- Release poster
- Also known as: TWWWOG
- Genre: Animated comedy; Slapstick; Satire; Black comedy; Surreal comedy;
- Created by: Ben Bocquelet
- Based on: The Amazing World of Gumball by Ben Bocquelet
- Developed by: Matt Layzell; Erik Fountain;
- Showrunners: Ben Bocquelet; Matt Layzell; Erik Fountain;
- Directed by: Matt Layzell; Erik Fountain; Luke Allen; James Lancett;
- Voices of: Alkaio Thiele; Hero Hunter; Kinza Syed Khan; Teresa Gallagher; Dan Russell;
- Theme music composer: Ben Locket
- Composer: Xav Clarke
- Countries of origin: United Kingdom; United States; Germany; France;
- Original language: English
- No. of seasons: 2
- No. of episodes: 40

Production
- Executive producers: Ben Bocquelet; Matt Layzell; Erik Fountain; Sarah Fell; Sam Register;
- Producers: Emma Fernando; Ryan Slater;
- Editors: Andy Goodman; Steve Hughes;
- Running time: 11 minutes
- Production companies: Hanna-Barbera Studios Europe; Studio Soi; Bobbypills;

Original release
- Network: Hulu (United States)
- Release: July 28, 2025 – present
- Network: Cartoon Network/HBO Max (internationally)
- Release: October 6, 2025 – present

Related
- The Amazing World of Gumball

= The Wonderfully Weird World of Gumball =

Animated sitcom

The Wonderfully Weird World of Gumball is an animated comedy television series created by Ben Bocquelet and produced by Hanna-Barbera Studios Europe. Serving as a revival (originally referred to as a seventh season) of the Cartoon Network series The Amazing World of Gumball (2011–2019), the series premiered on Hulu in the United States on 28 July 2025, and internationally on Cartoon Network and HBO Max on 6 October. The second season was released in the United States on 22 December 2025, and premiered internationally on 2 February 2026. In December 2025, the series was renewed for a third and fourth season, ahead of the second season's premiere.

==Premise==
Like its predecessor, the series focuses on the misadventures of Gumball Watterson, a mischievous blue 12-year-old cat, along with his 10-year-old adopted brother, Darwin, a goldfish. Together, they cause mischief among their family, as well as with the wide array of students at Elmore Junior High, where they attend middle school.

==Voice cast and characters==

===Main===
- Alkaio Thiele as Gumball Watterson, a cynical yet good-natured blue anthropomorphic cat.
- Hero Hunter as Darwin Watterson, a silly goldfish with legs who is Gumball's best friend and adoptive brother.
- Kinza Syed Khan as Anais Watterson, an intellectual pink rabbit and the younger sister of Gumball and Darwin.
- Teresa Gallagher as Nicole Watterson, a temperamental workaholic blue cat and the mother of the Watterson family.
- Dan Russell as Richard Watterson, a lazy and immature pink rabbit and the father of the Watterson family.

Recorded information>
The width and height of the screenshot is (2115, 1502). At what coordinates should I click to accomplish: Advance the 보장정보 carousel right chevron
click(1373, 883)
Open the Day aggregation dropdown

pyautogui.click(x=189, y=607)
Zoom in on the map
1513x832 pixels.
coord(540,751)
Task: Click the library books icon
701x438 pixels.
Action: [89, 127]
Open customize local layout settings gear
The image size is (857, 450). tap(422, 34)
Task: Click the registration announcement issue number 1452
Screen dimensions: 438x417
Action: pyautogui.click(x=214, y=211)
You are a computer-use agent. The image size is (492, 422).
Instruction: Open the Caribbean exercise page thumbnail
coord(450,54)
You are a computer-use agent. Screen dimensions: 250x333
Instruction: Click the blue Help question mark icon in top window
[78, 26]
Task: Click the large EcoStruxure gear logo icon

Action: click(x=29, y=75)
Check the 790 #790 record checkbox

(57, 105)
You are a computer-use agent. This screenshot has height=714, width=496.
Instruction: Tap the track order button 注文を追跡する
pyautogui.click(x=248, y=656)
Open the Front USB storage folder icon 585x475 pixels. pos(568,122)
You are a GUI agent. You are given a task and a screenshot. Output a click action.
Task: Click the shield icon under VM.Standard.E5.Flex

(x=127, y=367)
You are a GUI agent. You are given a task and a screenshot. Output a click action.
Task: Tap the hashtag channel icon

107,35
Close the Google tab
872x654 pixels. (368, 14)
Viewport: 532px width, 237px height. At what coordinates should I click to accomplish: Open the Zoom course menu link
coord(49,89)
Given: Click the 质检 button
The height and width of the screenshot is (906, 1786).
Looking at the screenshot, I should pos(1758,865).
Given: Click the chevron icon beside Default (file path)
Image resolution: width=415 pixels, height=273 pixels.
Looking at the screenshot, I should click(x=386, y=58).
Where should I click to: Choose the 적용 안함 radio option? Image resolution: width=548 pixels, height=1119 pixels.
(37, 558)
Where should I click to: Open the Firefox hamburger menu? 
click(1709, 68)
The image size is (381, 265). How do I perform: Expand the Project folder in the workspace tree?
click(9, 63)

Challenge 1>
List every director credited in the text about The Wonderfully Weird World of Gumball.
Challenge 2>
Pick up the article on The Wonderfully Weird World of Gumball right after its final line and keep writing.

Exercise output 1>
Matt Layzell, Erik Fountain, Luke Allen, James Lancett

Exercise output 2>
===Secondary===

- Max Cazier
- Maria Teresa Creasey
- Sandra Searles Dickinson
- Stefan Ashton Frank
- Rich Fulcher
- Steve Furst
- Hugo Harold-Harrison
- Alex Jordan
- Simon Lipkin
- Adam Long
- Jessica McDonald
- Naomi McDonald
- Naoko Mori
- Giles New
- Alexis Platt
- Alix Wilton Regan
- Liza Ross
- Clive Russell
- Kerry Shale

==Production==
During a press interview with WarnerMedia on 21 September 2021, a seventh season and film adaptation of The Amazing World of Gumball was announced to have been greenlit. The film adaptation was originally intended to serve as a conclusion to the original program and "a new beginning in establishing the world for the accompanying series". At the 2023 Annecy International Animation Film Festival, the seventh season was officially confirmed to be in production, initially without a confirmed release date. An EIDR listing subsequently revealed that the season would consist of 40 episodes. At the following year's festival, Warner Bros. Animation showcased the project during their slate presentation, confirming it had entered full production and previewing the premiere episode, "The Burger".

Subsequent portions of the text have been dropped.